Fortunately the rest of the week was less eventful for Logan and his friends, which is not to say it was a dull one. Their week was packed full of new classes, each of which was more gripping than the last, and the boys found themselves lacking sleep from all the new excitement and homework.

There was Transfiguration which was taught by Professor McGonagall, the head of Gryffindor house. Logan would have surely failed the class in the very first month if it weren't for his new friend Bertram, who Logan greeted every afternoon with extreme gratefulness, as Logan had absolutely no talent in turning cat whiskers into toothpicks. In fact Bertram was talented in every class, or so it seemed to Logan, who also saw his friend in Potions class (Logan's favorite class) where Bertram needed no reciprocated help in producing a potion for the removal of yellow toenail fungus.

"Yours does look better than mine, I think. It has a distinctly greener sheen," Bertram did said of Logan's potion. The Slytherin boy agreed, although Bertram's potion worked perfectly well on Colonel Whizbanger's toes.

"Very good, lad," the coach bustled through his mustache, "ten points to Ravenclaw, one for each toe!"

There was even a class taught in the middle of the night. The boys would put their robes on over their pajamas and haul heavy brass telescopes up to the astronomy towers where an owl-eyed Professor Noxus waited in the dark. During one lesson she'd set the students up with their star charts before going inside the castle to use "the little witches room" and in her absence Troy pulled several bottle rockets from his robes. Regulus aimed them at the Gryffindors' tower but not a single firework made it through the windows.

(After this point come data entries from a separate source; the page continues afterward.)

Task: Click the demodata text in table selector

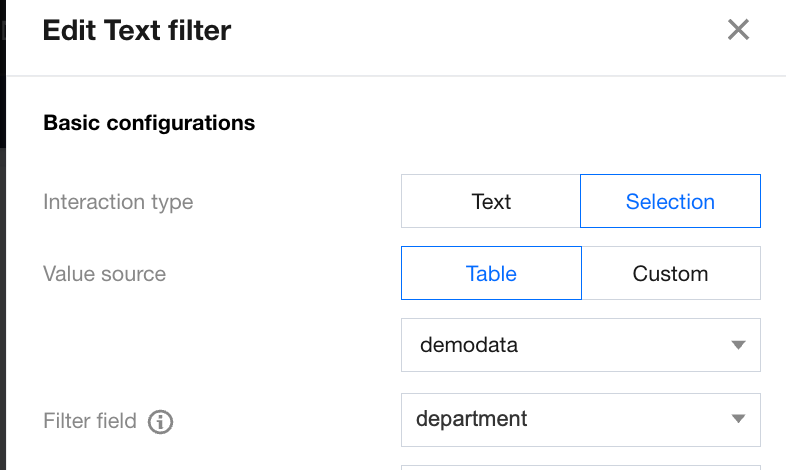Action: 469,346
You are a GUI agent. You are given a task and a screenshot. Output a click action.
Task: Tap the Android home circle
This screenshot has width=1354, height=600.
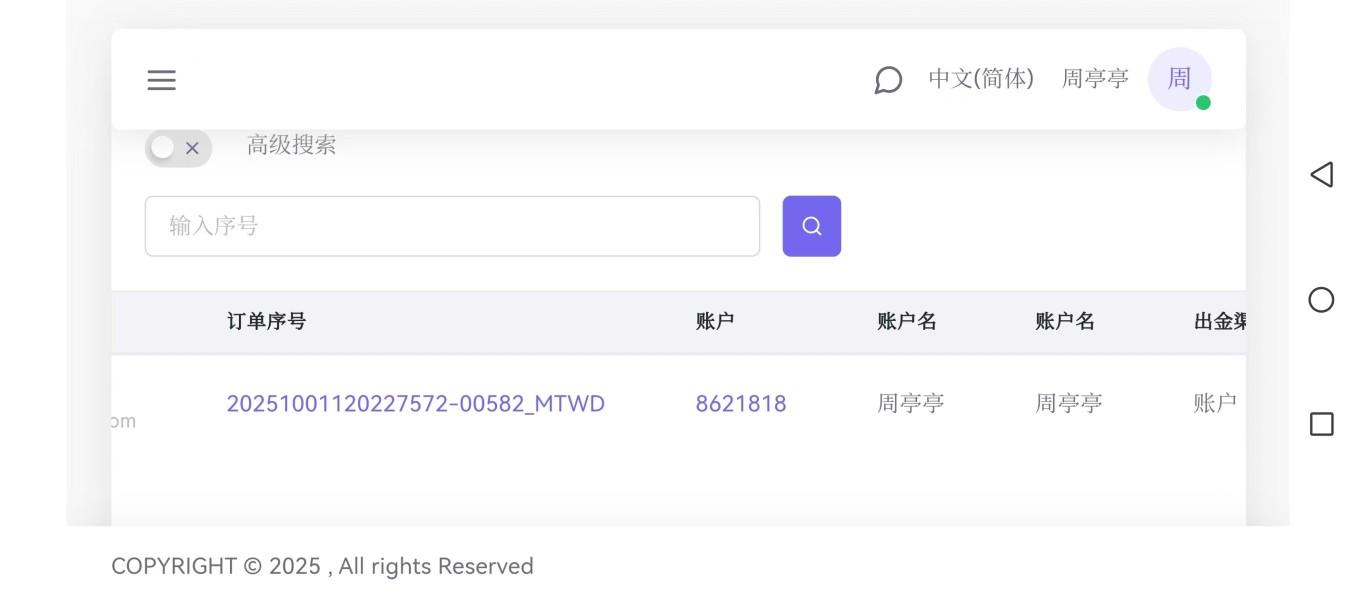pyautogui.click(x=1321, y=300)
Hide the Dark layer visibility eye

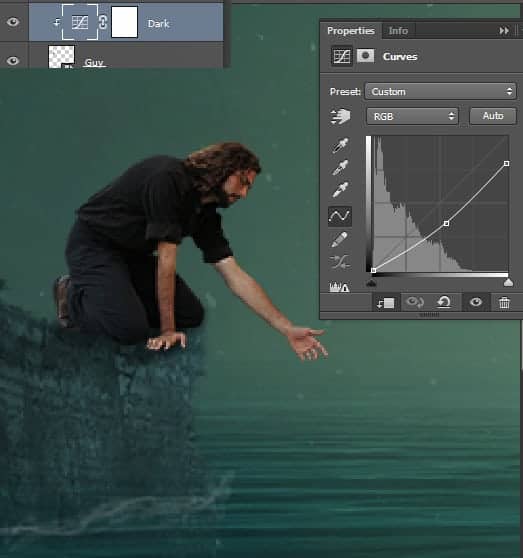tap(13, 22)
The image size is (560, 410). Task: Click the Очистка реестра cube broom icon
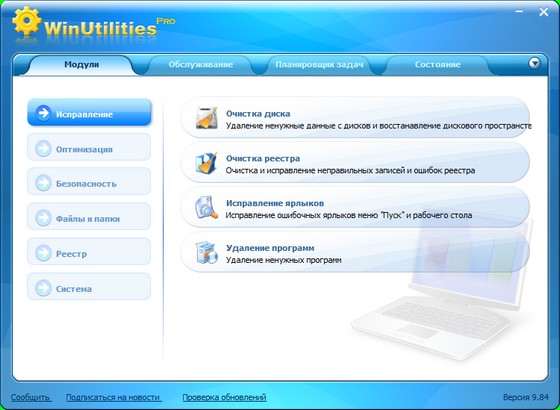click(206, 162)
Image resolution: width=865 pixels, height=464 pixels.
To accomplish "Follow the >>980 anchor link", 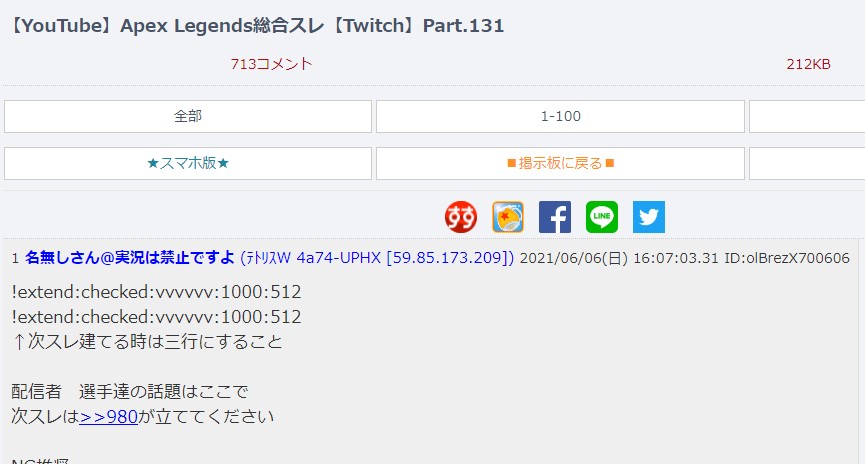I will point(109,417).
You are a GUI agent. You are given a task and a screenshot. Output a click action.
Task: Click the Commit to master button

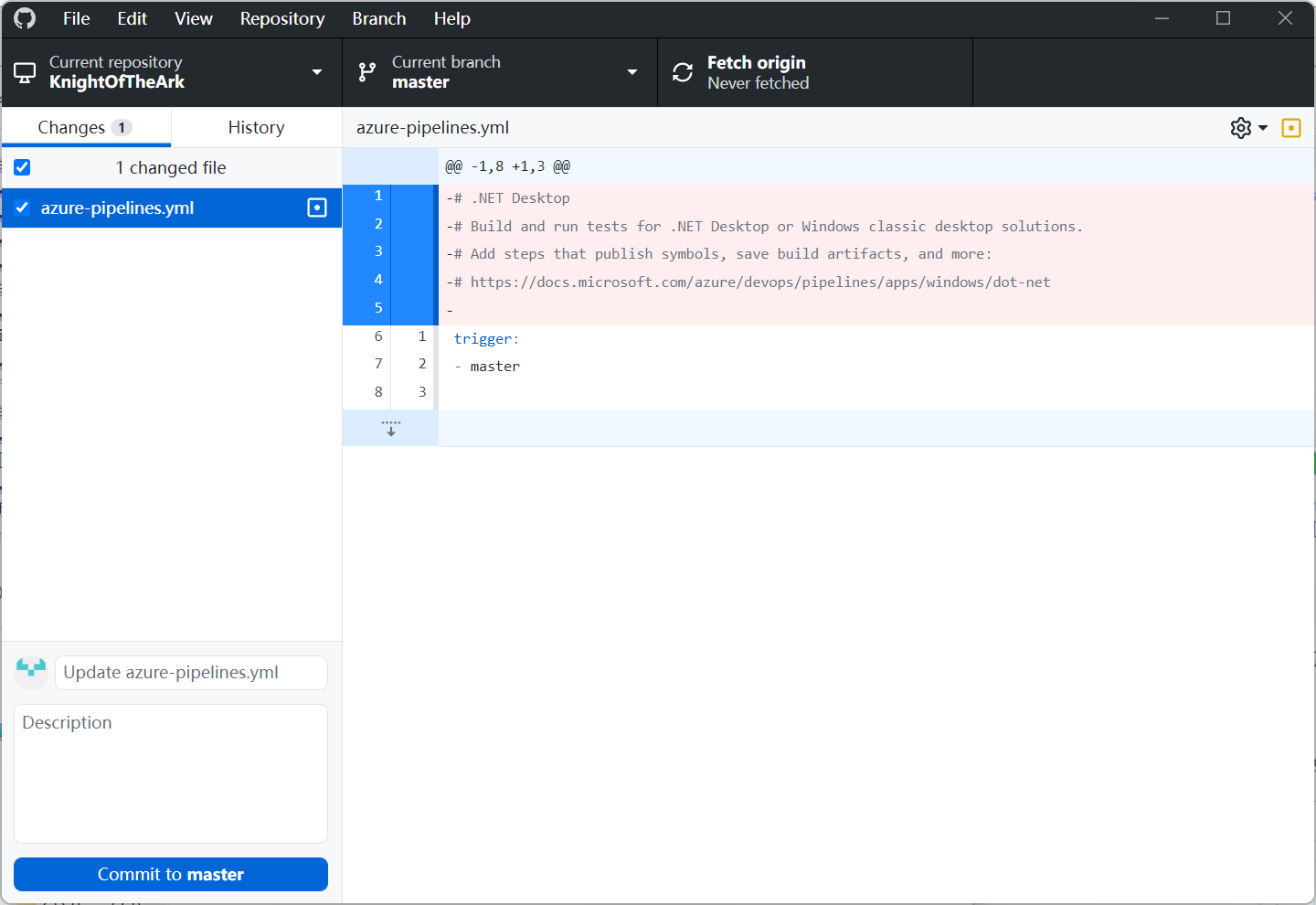click(x=171, y=874)
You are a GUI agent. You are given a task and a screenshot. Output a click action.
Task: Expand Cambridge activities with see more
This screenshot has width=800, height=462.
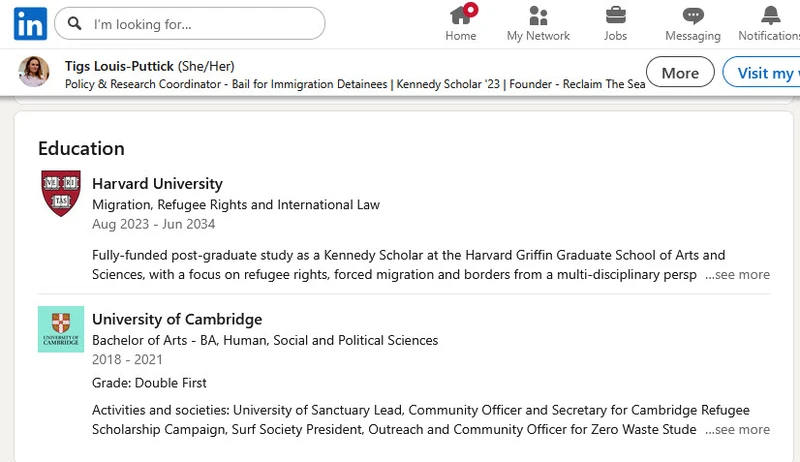point(737,429)
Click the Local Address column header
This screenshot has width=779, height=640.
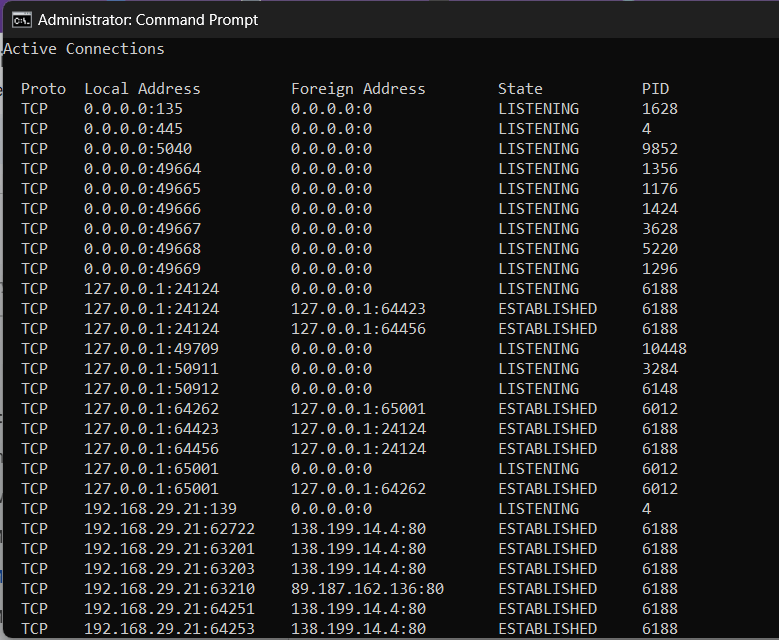142,89
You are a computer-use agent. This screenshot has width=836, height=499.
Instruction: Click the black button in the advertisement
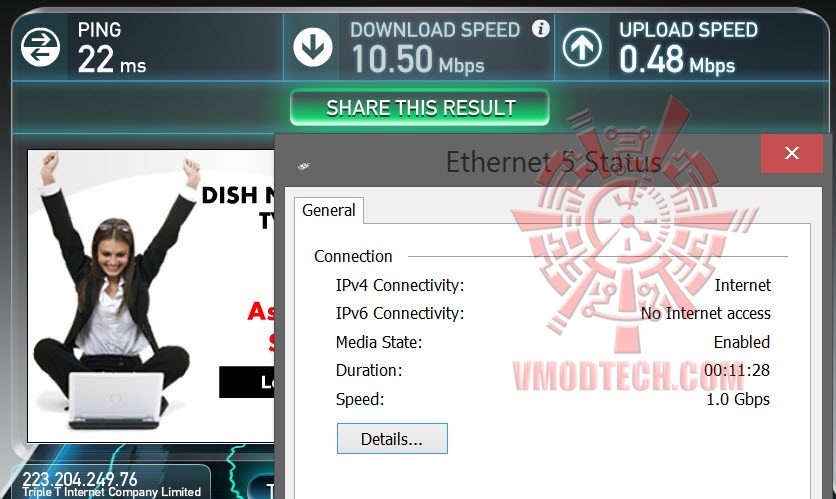[247, 382]
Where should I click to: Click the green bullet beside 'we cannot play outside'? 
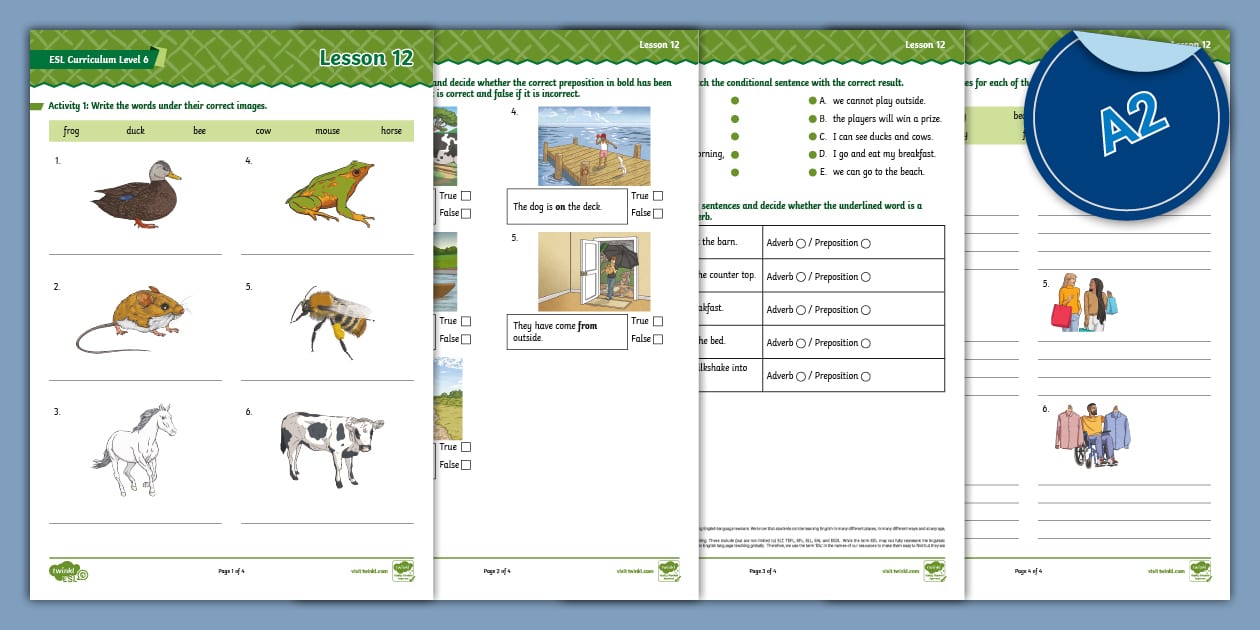812,101

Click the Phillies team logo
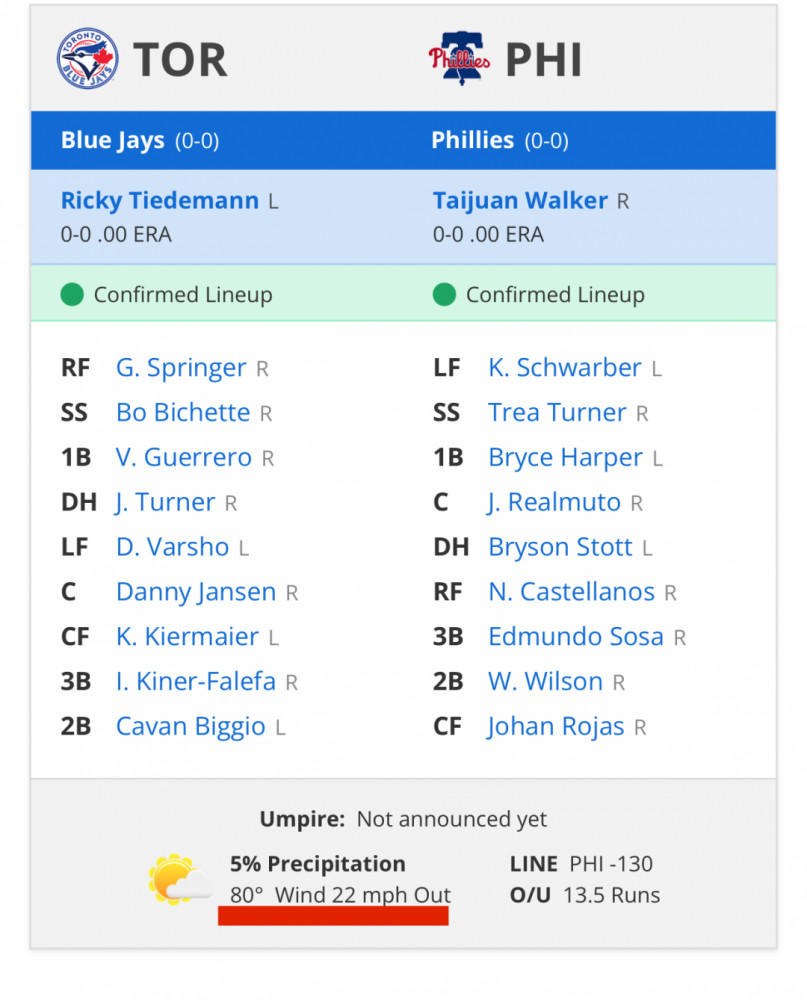(x=459, y=58)

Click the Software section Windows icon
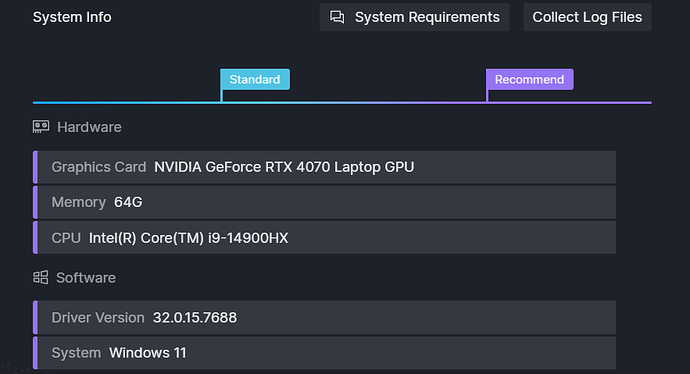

The most boring class by far was History of Magic. It was a class was taught by the most uninteresting ghost to roam the planet, Professor Binns, whom Logan thought was doing a very good job at haunting the students.

"There can be no way that he hasn't killed someone yet. His classes _must _have bored someone to death by now. It isn't physically possible to listen to him for a whole seven years," said Logan with a yawn. He'd awoken at his desk under the assumption that Regulus had put a sticking charm on him, but Logan's face was plastered to the desk solely by his own sweat and drool. He peeled his skin off the sticky surface with a loud _slurp_, leaving a pink mark across his cheek.

"I don't think he has yet, no one in their right mind would take him for seven whole years. That's suicidal," said Regulus, who had indeed put a sticking charm on Raneg's desk and was anxiously waiting for the boy to wake up.

"You mean we can drop History of Magic?" asked Logan, a touch excited. He liked the naps but they would be much more comfortable in the Slytherin common room.

"After you get your OWLS you only take whatever classes you want to, but that isn't until sixth year. Trust me, I don't think anyone has taken an advanced history course in centuries," said Regulus. He then poked Raneg in the side who woke with a jump and a cry as his face remained firmly attached to the table top.

"You tosser," said Raneg to a smirking Regulus. Raneg had added many new profanities to his repertoire since meeting his English buddies.

It would turn out that Ebony Troy was the only person who actually enjoyed History of Magic class. Instead of writing the assigned homework Troy would write long parchments full of stories he'd made up over the goblin wars or mermish treaties or the like.

Oddly these were so well received that it was not uncommon to hear Troy leave the class saying something like, "Professor Binns must really like my work-look he gave me top marks! Don't think Gerfwiff the Wicked ever invaded Poland over a misplaced burrito, but what have you." Logan became rather jealous as none of his made-up stories sounded correct enough to Professor Binns.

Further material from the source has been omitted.